• EXERCISE MATERIAL:
◇ ◇ ◇ ◇ ◇

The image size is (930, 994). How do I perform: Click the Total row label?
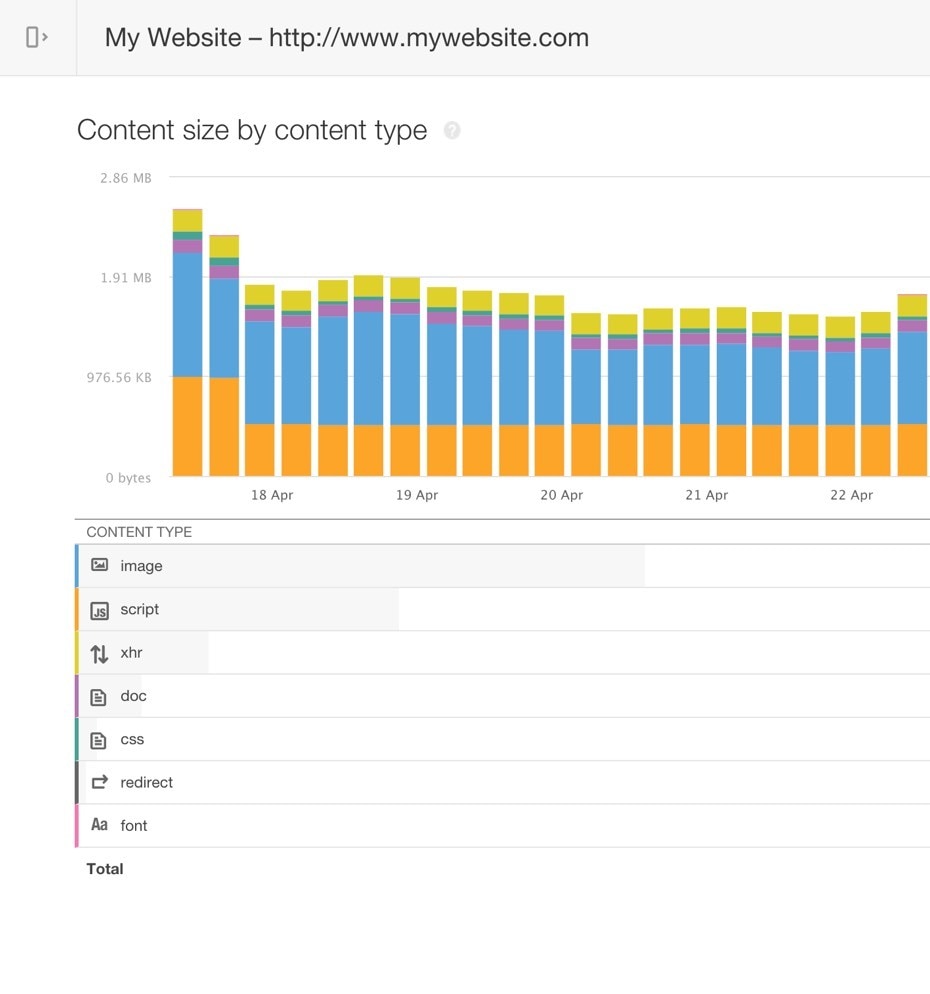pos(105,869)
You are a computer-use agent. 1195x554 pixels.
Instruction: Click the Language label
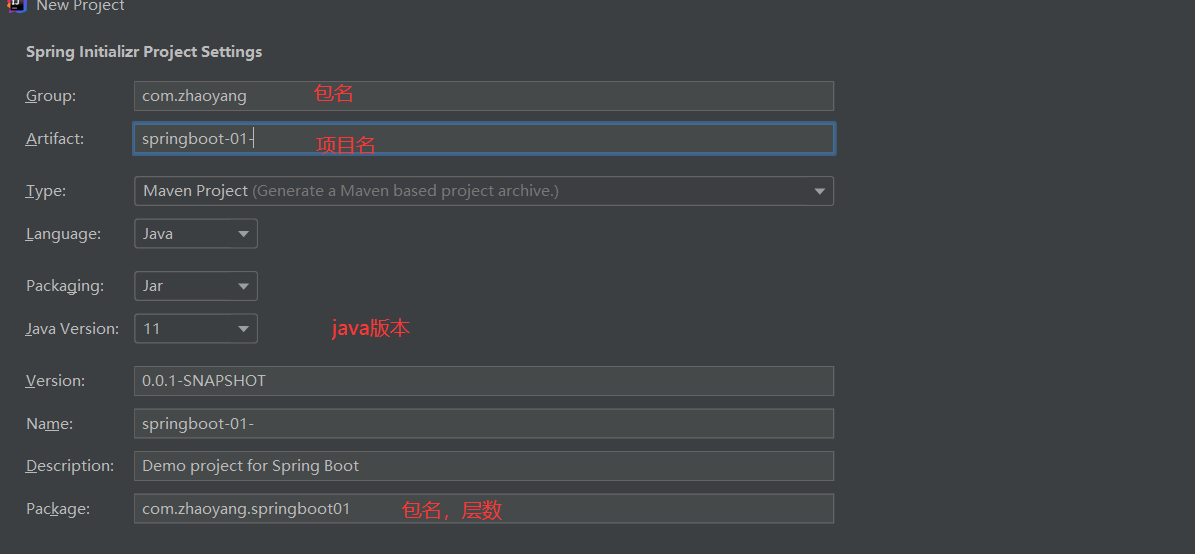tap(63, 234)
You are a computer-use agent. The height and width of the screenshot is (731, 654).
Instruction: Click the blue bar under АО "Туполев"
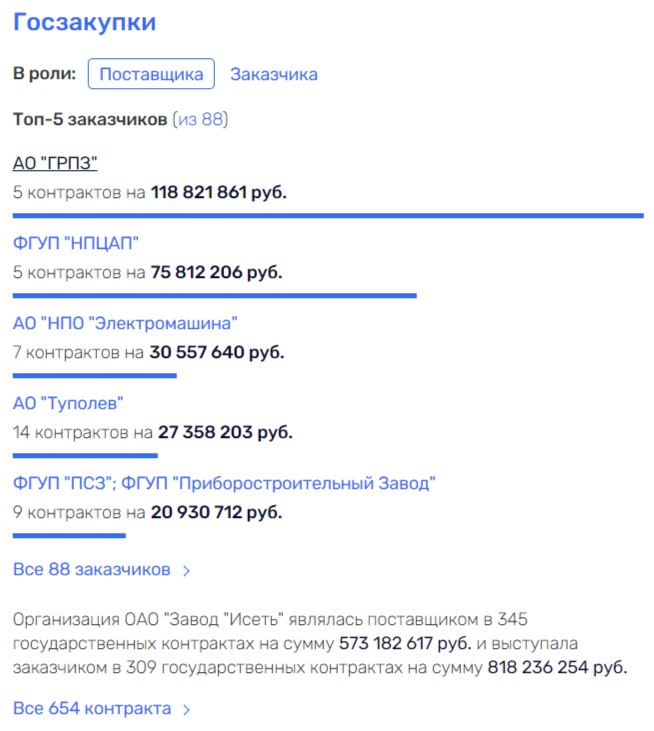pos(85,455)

◇ ◇ ◇ ◇ ◇

• REQUIRED WORK: Copy out, from the listing above, every line that contains the word "agent".

• RESULT OF THE TASK:
You are a computer-use agent. 1195x554 pixels.
You are a computer-use agent. The height and width of the screenshot is (731, 654).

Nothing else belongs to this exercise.